▸ **What to work on**:
Please repeat the records from the line with "You are a GUI" to the line with "Image resolution: width=1456" with "Charts" swapped for "Graphs" and nothing else changed. Give only those lines.

▸ **Information given**:
********
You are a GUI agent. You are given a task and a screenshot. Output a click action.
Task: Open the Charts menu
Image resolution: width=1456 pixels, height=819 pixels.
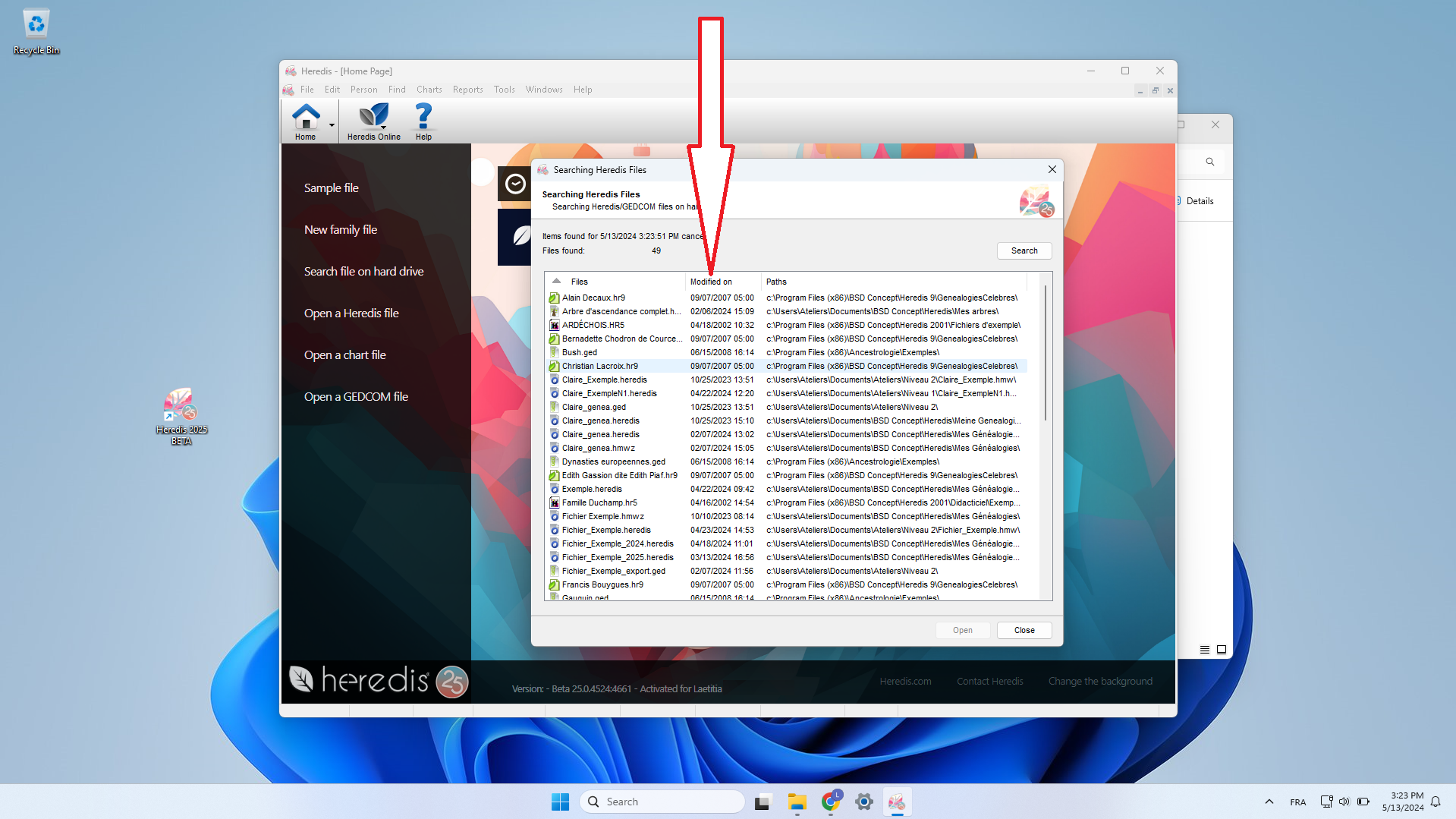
********
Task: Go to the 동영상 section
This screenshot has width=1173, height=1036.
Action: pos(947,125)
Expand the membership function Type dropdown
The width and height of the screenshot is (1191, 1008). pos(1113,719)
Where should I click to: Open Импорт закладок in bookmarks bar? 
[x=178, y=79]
********
▸ **Output for this exercise**:
You are a GUI agent. You are given a task and a screenshot. Output a click action.
Task: Open the Graphs menu
Image resolution: width=1456 pixels, height=819 pixels.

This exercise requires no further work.